The 2012 Winter Classic was played at Citizens Bank Park in Philadelphia.
The National Hockey League has played one outdoor hockey game per year since its first Winter Classic in 2008 at Ralph Wilson Stadium in Buffalo, NY. In 2014, however, the NHL will play six outdoor games in five venues.
The Canadian sports network TSN reported the league's plan will include a Los Angeles Kings vs. Anaheim Ducks game at Dodger Stadium on Jan. 25, two games at Yankee Stadium which will include all the New York Area teams, a March 2 matchup between the Chicago Blackhawks and Pittsburgh Penguins at Soldier Field and an Ottawa Senators vs. Vancouver Canucks game at B.C. Place in Vancouver.
These games come in addition to the league's gem event, the 2014 Winter Classic. The Winter Classic is set to be played on New Year's Day at The Big House on the campus of the University of Michigan.
While the Winter Classic has brought some of the NHL's highest TV ratings, and has sold out stadiums, the plan to put on five more games has brought with it concern that the magic of the event will become watered down.
“In my opinion, the six outdoor games will create tremendous buzz and excitement in the local markets,” said Christopher Barnhill, an asstistant professor at the Rawlings Sport Business Management Program at Maryville University in St. Louis. “On the other hand, the NHL has a tremendous brand in the Winter Classic. Holding six outdoor games does reduce the novelty of the Winter Classic.”

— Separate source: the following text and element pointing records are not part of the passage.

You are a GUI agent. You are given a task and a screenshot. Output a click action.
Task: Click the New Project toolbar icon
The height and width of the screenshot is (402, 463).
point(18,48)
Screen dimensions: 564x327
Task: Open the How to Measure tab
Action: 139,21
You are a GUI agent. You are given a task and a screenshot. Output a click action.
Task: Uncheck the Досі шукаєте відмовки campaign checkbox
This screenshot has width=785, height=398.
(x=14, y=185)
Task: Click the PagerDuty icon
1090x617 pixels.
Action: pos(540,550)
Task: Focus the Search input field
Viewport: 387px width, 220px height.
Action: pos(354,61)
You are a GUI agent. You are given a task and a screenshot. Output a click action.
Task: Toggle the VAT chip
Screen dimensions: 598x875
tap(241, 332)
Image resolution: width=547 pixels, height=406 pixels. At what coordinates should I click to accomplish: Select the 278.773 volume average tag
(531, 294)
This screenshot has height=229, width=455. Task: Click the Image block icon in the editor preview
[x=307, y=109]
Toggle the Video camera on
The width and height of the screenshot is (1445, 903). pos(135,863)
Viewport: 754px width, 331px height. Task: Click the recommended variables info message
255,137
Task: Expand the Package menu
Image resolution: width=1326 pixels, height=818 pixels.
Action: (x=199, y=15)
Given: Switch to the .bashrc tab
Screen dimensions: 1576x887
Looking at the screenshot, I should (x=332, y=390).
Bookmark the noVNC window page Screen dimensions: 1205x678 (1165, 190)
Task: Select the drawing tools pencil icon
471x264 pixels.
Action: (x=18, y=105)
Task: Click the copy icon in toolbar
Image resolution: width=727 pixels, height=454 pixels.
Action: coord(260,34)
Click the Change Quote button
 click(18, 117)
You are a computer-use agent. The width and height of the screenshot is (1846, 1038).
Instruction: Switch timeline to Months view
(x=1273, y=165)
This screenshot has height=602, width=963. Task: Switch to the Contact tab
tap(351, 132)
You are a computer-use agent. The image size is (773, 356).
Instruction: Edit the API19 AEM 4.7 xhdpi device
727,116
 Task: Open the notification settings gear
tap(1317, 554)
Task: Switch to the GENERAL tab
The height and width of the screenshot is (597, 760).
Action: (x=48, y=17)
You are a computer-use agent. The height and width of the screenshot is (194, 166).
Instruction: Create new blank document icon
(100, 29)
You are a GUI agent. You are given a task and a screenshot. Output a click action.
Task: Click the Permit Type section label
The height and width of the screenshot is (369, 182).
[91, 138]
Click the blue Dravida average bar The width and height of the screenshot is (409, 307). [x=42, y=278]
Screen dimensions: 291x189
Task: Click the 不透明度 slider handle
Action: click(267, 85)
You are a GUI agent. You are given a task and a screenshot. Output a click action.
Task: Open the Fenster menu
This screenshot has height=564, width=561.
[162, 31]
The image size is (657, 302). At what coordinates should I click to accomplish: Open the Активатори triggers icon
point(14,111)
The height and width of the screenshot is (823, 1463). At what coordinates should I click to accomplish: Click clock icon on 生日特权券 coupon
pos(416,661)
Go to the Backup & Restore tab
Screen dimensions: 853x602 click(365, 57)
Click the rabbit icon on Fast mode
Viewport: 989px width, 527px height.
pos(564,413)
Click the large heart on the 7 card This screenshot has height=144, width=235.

The NHL has the same worry. At a press conference to announce the Winter Classic, NHL Chief Operating Officer John Collins said, “No one would be more concerned about not screwing up a good thing than we would be.”
This season's Winter Classic was canceled due to the NHL lockout. The last outdoor event, which was held at Citizens Bank Park in Philadelphia, drew 46,967 fans. Nearly four million viewers watched the event on TV. The 2011 Winter Classic was the highest rated outdoor game with 4.74 million viewers.
“This is a bit of a balancing act and somewhat of a gamble for the NHL,” Southern Illinois Sports Administration Professor and former NHL lawyer Jeff Levine said. “The question becomes whether the league will continue to retain the marquee value of its outdoor games, which of course translates to high ticket sales, sponsors, activation, etc, or whether the whole novelty will be lost with so many games staged in close time proximity.”
The success of NHL outdoor games has carried over to hockey's top minor league, the American Hockey League. The AHL played its first Outdoor Classic in 2010 in Syracuse, NY, in front of 21,508 fans at the New York State Fairgrounds.
The AHL will play two outdoor games in 2014, one in conjunction with the Winter Classic and the other at Frontier Field in Rochester, NY.
“You see the impact it can have and see the number of people it can draw,” said AHL VP of Marketing and Business Development Chris Nikolis. “And how much fun people have when they are there and it's great for your corporate partners and everyone tied to the city. It's a logistical challenge to pull everything together, but all five we've done so far have been a great success.”
In 2011, the AHL's game at Citizens Bank Park that followed the Winter Classic sold out, setting a league record for a single game with over 45,000 attending.
“There's no question those games provide added opportunity for our teams in those cities,” Nikolis said. “We're able to put our best foot forward and receive some additional spotlight when those games are happening.”
Nikolis said the AHL has received a great deal of interest from teams in getting involved with an outdoor game. The only question is whether the fan interest will remain as high with more outdoor games being played.
“If leagues can continue to grow revenues from this new source by staging multiple outdoor games that continue to draw reasonably well, then I imagine the league is willing to dilute the value of this signature event,” Levine said.